Job brokers prey on Thai workers

Urban and rural workers in Thailand, desperate for work because of the economic crisis, are falling victim to ruthless “job brokers” who are stripping them of their meagre savings and, in many cases, selling them into bonded labour.

In one recent case, three women villagers paid a broker 50,000 baht and were promised well-paid jobs in Malaysia. Instead they ended up working in slave labour conditions and were unable to return home because the broker had kept their passports.

Another 11 workers were swindled out of almost 1 million baht by a Bangkok job broker. The men had been promised jobs in the United States. After handing over the money they never heard from the broker again.

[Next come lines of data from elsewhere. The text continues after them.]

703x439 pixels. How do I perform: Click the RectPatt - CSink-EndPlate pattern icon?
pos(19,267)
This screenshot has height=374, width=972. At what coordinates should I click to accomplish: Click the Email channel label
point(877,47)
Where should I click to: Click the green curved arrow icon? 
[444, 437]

In another instance nine villagers from Pob Phra who had been sent by a job agency to work in Singapore without permits are now facing severe penalties.

Japan air strike called off

A strike by All Nippon Airways flight crews was called off last week when management agreed to reverse a pay cut implemented in March 1997.

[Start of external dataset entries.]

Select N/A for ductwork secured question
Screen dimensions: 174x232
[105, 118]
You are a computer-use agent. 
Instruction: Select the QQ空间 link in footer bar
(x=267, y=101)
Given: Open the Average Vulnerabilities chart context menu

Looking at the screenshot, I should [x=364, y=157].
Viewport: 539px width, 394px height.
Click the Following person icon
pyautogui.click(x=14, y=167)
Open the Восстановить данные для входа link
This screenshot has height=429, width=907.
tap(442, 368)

However, no settlement has been reached on the major issues that sparked strike action, including the introduction of a salary restructuring scheme for pilots and flight engineers. Imposed on April 1, the scheme replaces base salaries with a performance-based pay system. An ANA crew association spokesman said the union was continuing discussions but did not rule out further strike action.

Philippines Airlines threatens more jobs

Philippines Airlines ground and cabin crews have threatened to join striking pilots if the management goes ahead with plans to downsize the workforce.

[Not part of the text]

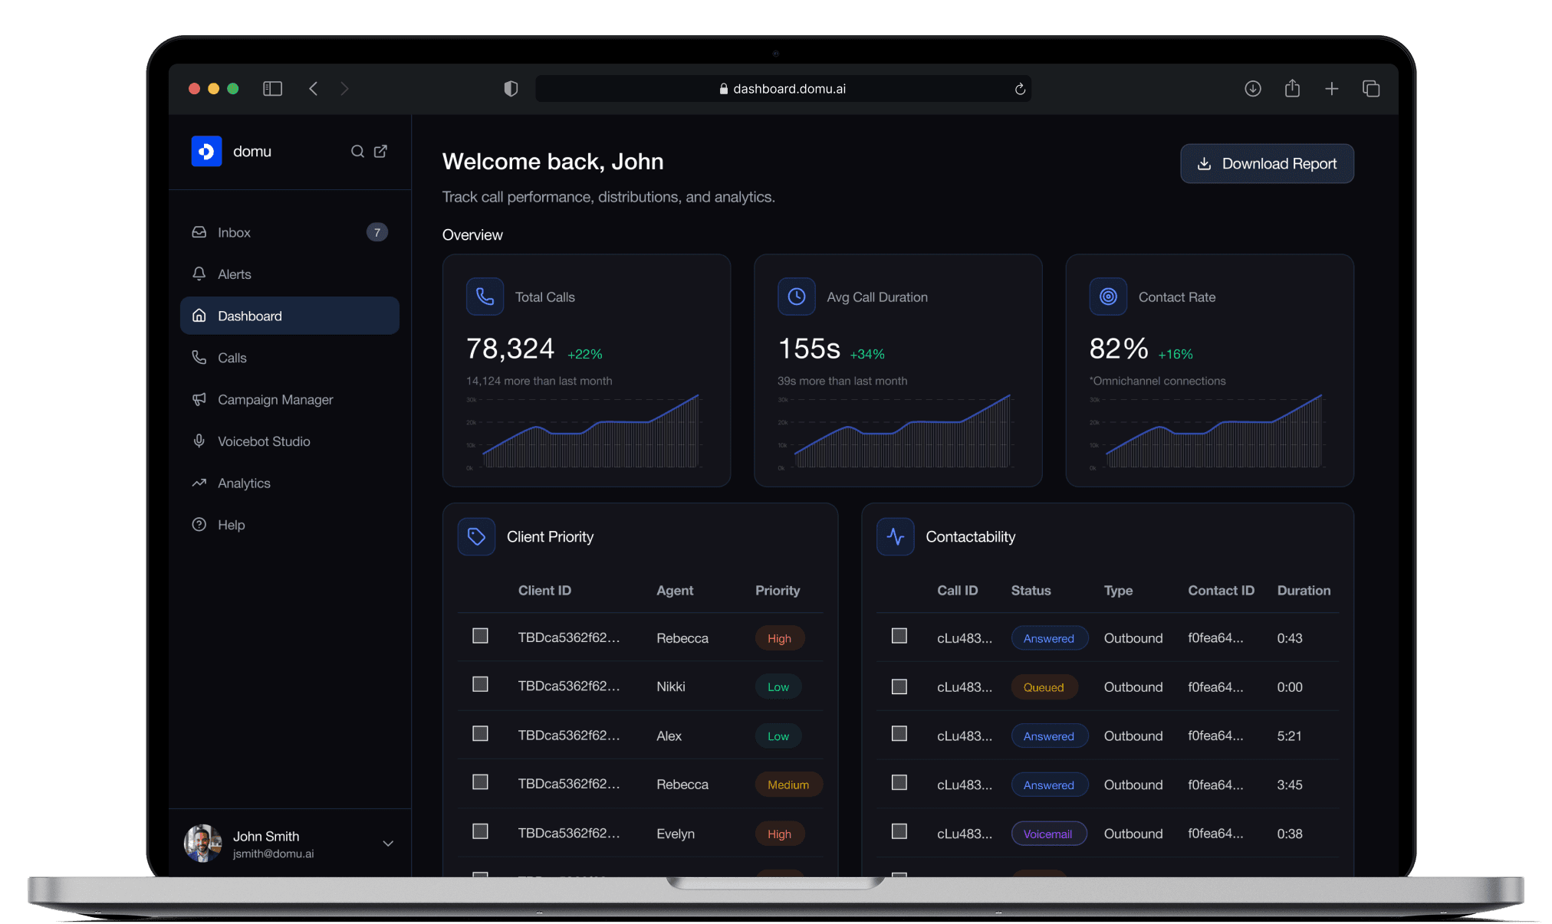The height and width of the screenshot is (924, 1552).
Task: Click the open-external icon beside search
Action: point(380,152)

The staff cuts are in line with a proposed restructuring to cut international routes and concentrate on domestic services. A spokesman for the PAL Employees Union, representing the 8,400 workers, told the media this week: “If our members are going to be affected, we have no choice but to join our pilots on the picket line.”

However, the union has not called a stopwork meeting to discuss the threat to jobs, nor has it taken any action in support of the pilots. Support has been restricted to off-duty cabin crews attending the picket lines.

Philippines Airlines sacked all its 600 pilots when they went on strike on June 6 and ignored a management deadline to return to work. The strike is against a new policy compelling pilots to retire after 20 years service or 20,000 flying hours. The policy is a mechanism to slash manning levels.

Australian public sector union dumps campaign

A statewide industrial campaign endorsed by New South Wales public sector workers at stopwork meetings on June 12 was quickly called off this week by the union leadership to hold talks with the state Labor government.

The campaign, including extensive work bans and a 24-hour strike scheduled for July 10, was launched to oppose the government’s decision to renege on a pay deal agreed to last January.

The agreement included a 16 percent wage increase to be paid in three installments by January 1999. However the government declared that the last two installments would be cut from 5 percent to 2 percent in many departments, claiming that productivity increases had not been delivered.

Even before canceling the action, the Public Service Association leaders sought to prevent bans being imposed by union members. However, on June 16 parliamentary staff initiated overtime bans and formed a picket line, causing Parliament to be temporarily halted.

The June 12 stopwork meetings also called for the union to abandon the decade-long practice of negotiating wage increases tied to productivity tradeoffs. Thousand of jobs have been destroyed through this process, together with basic working conditions.